Special Operations Forces (SOF) fights wars at the most basic level—at the level of broken or non-existent societies.  But in 2001 the Special Forces were used like conventional troops.  They fought what was essentially a conventional war with Northern Alliance members as massed infantry, not the guerrilla-style war it has been labeled as.  Training and liaison work will be the central focus of the last phase of the war in Afghanistan.

The second phase of the war covers the period from 2002 to 2009, when US attention was largely focused on Iraq.  One measure of the caretaker nature of the war in this period is reflected in the fact that Department of Defense funding for Iraq exceeded that for Afghanistan in every year from FY 02-10, with Operation Iraqi Freedom (OIF) spending exceeding Operation Enduring Freedom (OEF) funding by 5 times in 2006.  Finally in 2009 the International Security Assistance Force Joint Command (IJC) was founded to coordinate efforts in Afghanistan among different commands.  The IJC marked a return to a focus on Afghanistan.  But it also reflected the deeply broken nature of the effort there.

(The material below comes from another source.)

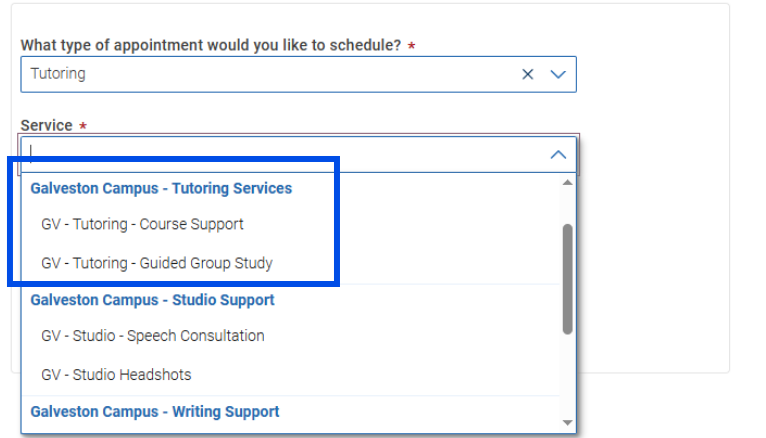Click the required asterisk after appointment question
Image resolution: width=766 pixels, height=438 pixels.
(412, 46)
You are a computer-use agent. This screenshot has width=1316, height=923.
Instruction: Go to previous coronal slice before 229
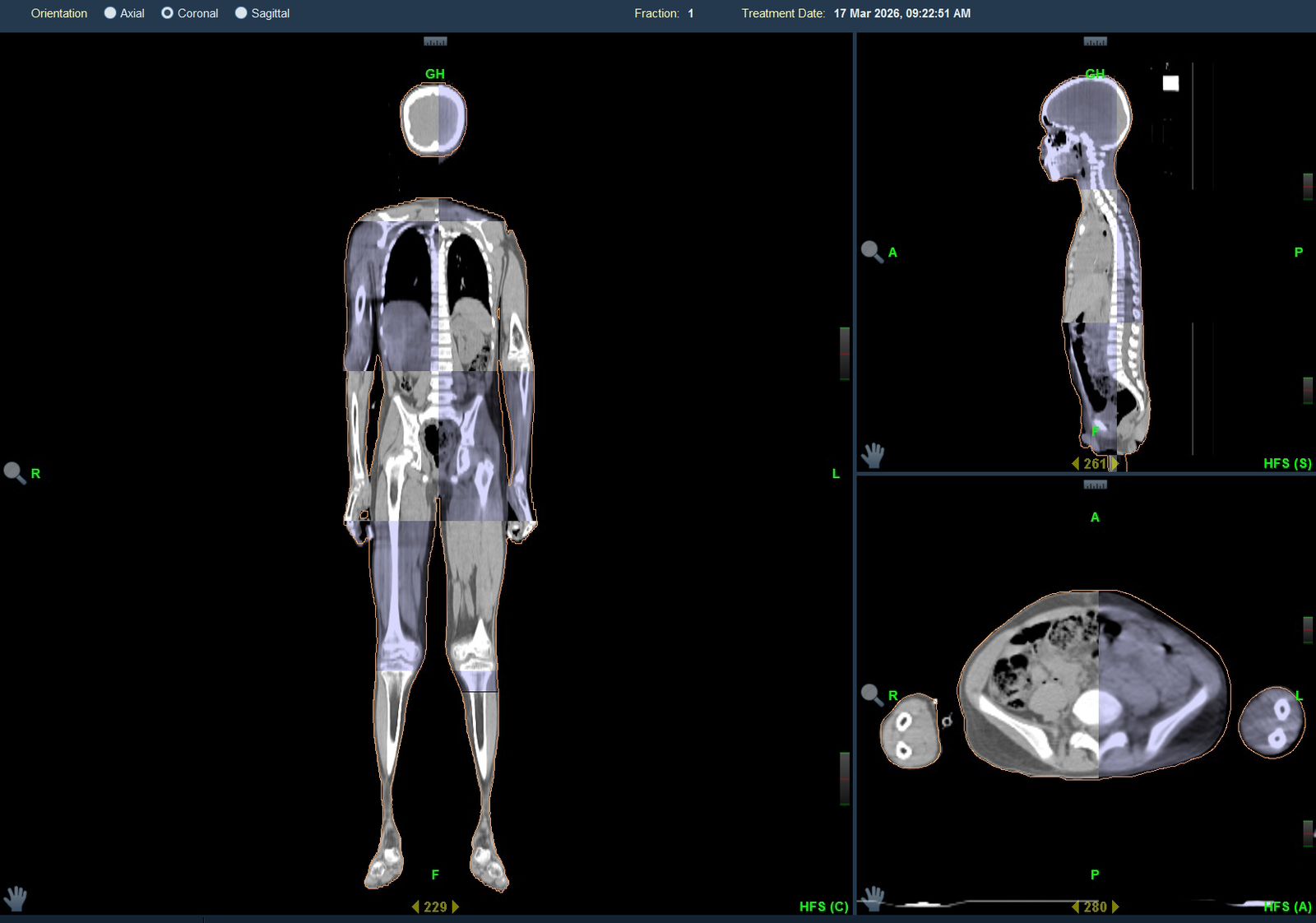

What kind of problems?  To be blunt, the war was failing because the mission was succumbing to ‘death by powerpoint’.  The mission to Afghanistan consists of 50 troop-contributing nations with nearly as many different Rules of Engagement and reasons for being there. Often the biggest struggle is just clarifying exactly who’s in charge of what in order to clearly communicate to the soldiers and diplomats from around the world what the plan is for a given place and time.  When this isn’t done well, jurisdictional confusion leaves seams where there is no clear sense of authority or clear plan.  In a war zone, unclear planning has consequences. Death. By powerpoint.

In the interim the ‘enemy’ in all its ugly guises of corruption, discrimination and brutality re-asserts itself.

Has the US and the coalition caused a lot of suffering?  Yes.  But the reality is that even under the trauma of the last 11 years, most Afghans (53 percent) feel their country is moving in the right direction.  Significantly, only 13 percent have a favorable opinion of the Taliban. In part this explains the muted response of the populace to the horrendous killing of 17 civilians in recent days.  After 30-plus years of fighting, the capriciousness of war’s violence is well known.  What seems to be new is that the population holds at least some kind of hope that it’s not all in vain this time around.

The truth is that the absolute number of deaths, on all sides, is relatively low.  Relatively.  Total civilian deaths are estimated to number 12,800 since 2007, 70 percent of which the United Nations attributes to the Taliban and other anti-government forces.  Total coalition forces deaths stand at about 3,000 out of some 700,000 to 1 million troops who have rotated in and out of country since 2001.  In contrast there are over 5 million boys and 3 million Afghan girls in school now—a phenomenal rise over even just the last 3 years (click here for a discussion of these stats).  What is often not talked about is that those schools, especially for girls, have to have their own guard force (trained by the US and even sometimes drawn from the ranks of the nominal Taliban).

This is part of waging war at the community level.